Sir, Is it possible to create a 2-D array and fill it by our observation.
That is, if i > j we will add 0;
if i == j we will fill arr[i] * year
and the last case
if i < j then we will take the max of(arr2[i-1][j], arr[i][j-1]) and multiply it by year.

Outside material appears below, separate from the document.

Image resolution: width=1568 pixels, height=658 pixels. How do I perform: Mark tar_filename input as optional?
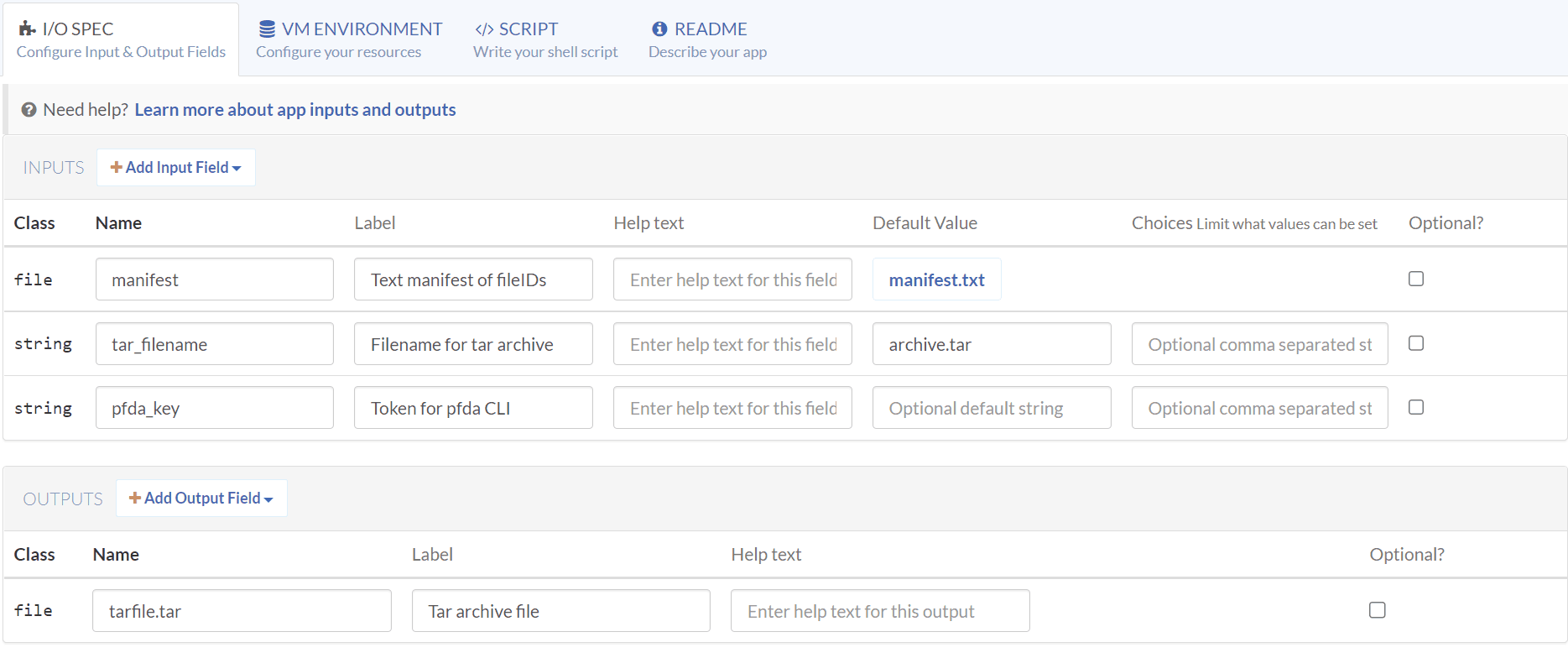point(1415,343)
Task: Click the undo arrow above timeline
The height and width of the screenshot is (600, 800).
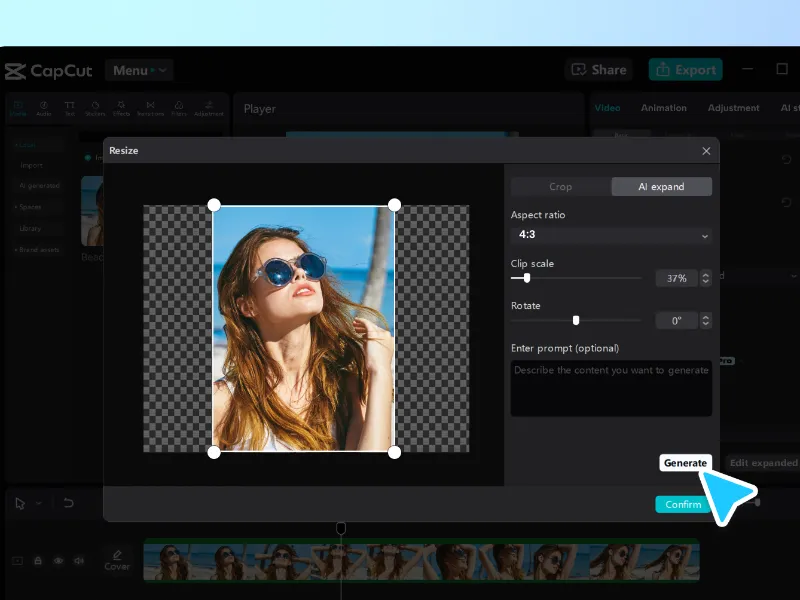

I have tried this but wasn’t able to code the third case.
I need help here.
#include<bits/stdc++.h>
using namespace std;
int main() {
int n;
cin >> n;
vector vect;
for(int i = 0 ; i < n; i++) {
int temp;
cin >> temp;
vect.push_back(temp);
}
vector<vector<int>> grid;
for(int i = 0; i <= n; i++) {
vector<int> temp;
for(int j = 0; j <= n; j++){
temp.push_back(-1);
}
grid.push_back(temp);
}
int year = 1;
for(int i = 0; i < n; i++) {
for(int j = 0; j < n; j++) {
if(i > j){
grid[i][j] = 0;
}else if(i == j) {
grid[i][j] = (n) * vect[i];
}
//I am unable to fill the upper diagonal
// else if(j > i) {
// grid[i][j] = max(grid[i-1][j], grid[i][j-1]);
// // + vect[i] * (j - i + 1);
// }
}
}
for(int i = 0; i < n; i++) {
for(int j = 0; j < n; j++) {
cout << grid[i][j] << " ";
}cout << endl;
}
cout << grid[0][n-1] << endl;
}